Even with the advance of the S&P ASX All Ordinaries Index (ASX: ^XAO) in the past two years, it’s still under 5,500 and quite a way from the 2007 peak. Knowing where the bright spots of growth are can help your portfolio’s returns as the stock market continues on.

Over the 12 months to December, Australian GDP grew by 2.8% seasonally adjusted, and the three industries that contributed the most to that figure were mining, financial services and healthcare according to the Australian Bureau of Statistics (ABS). Following that trend, these companies can give your portfolio the next leg up.

Mining and resources

Until a definite bottom in the mining slowdown is seen, stick with the majors because they are the most cost competitive, have deeper pockets for running costs, and can produce the most to keep earnings growing.

That’s why BHP Billiton Limited (ASX: BHP) is one of the easiest choices to get earnings power, growth and diversification in products. Iron ore is making big money now, and the big miner also gets its earnings through oil and gas production, with oil still up in price.

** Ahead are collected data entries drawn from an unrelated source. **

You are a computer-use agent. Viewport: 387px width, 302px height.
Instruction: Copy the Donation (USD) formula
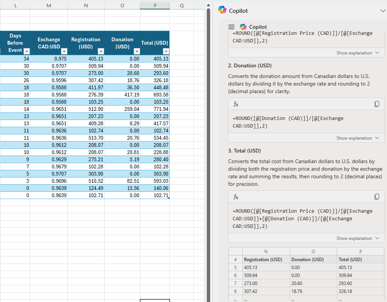tap(376, 104)

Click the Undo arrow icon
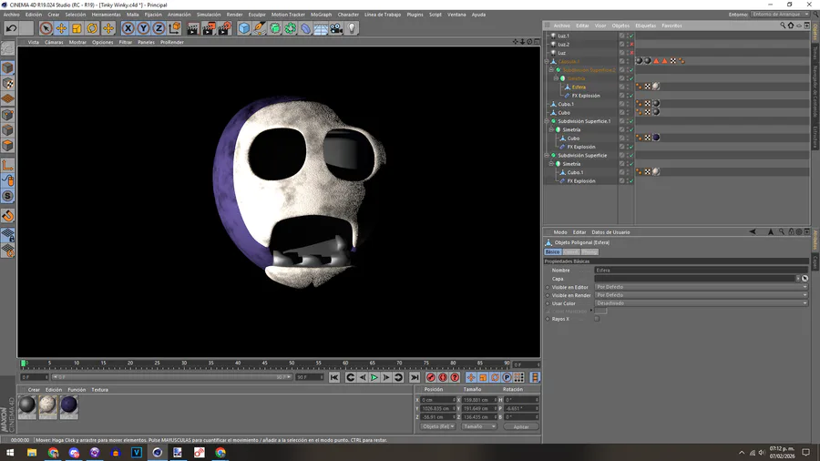11,28
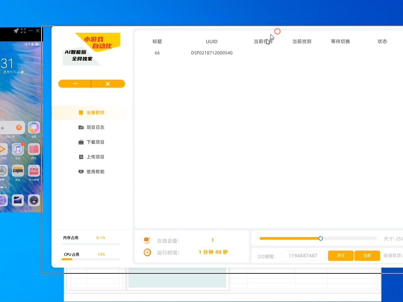The height and width of the screenshot is (302, 403).
Task: Open the 钱包 wallet app on the phone
Action: tap(18, 171)
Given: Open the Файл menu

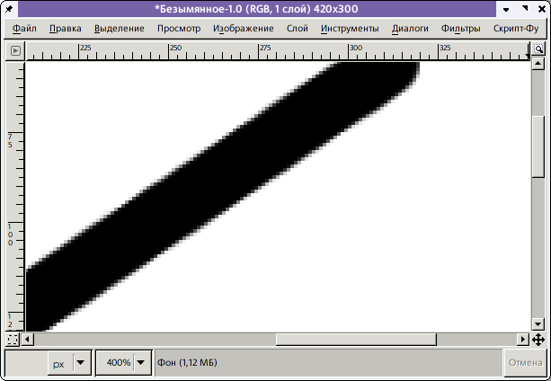Looking at the screenshot, I should (x=25, y=28).
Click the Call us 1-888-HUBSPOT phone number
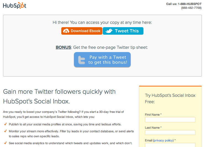This screenshot has width=206, height=147. click(184, 4)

Additionally, it has invested in the resource rich US shale oil regions, with the potential for adding unconventional oil and gas development to its existing energy resources.

Profits in the first half of 2014 have doubled, and the momentum is there to keep on going.

Financial services

You could go with the Big Four banks since they control the majority of residential loans as the housing market is taking off, but to take advantage of a wider stock market and world economic recovery, I would look at investment managers.

Magellan Financial Group Ltd (ASX: MFG) specialises in international equities and can tap into regions like the stronger US and improving European markets. It has about $21 billion in funds under management, up from $14.7 billion at the end of June 2013.

Its share price had a phenomenal run up last year, but investors should focus on the long-term growth potential and invest appropriately.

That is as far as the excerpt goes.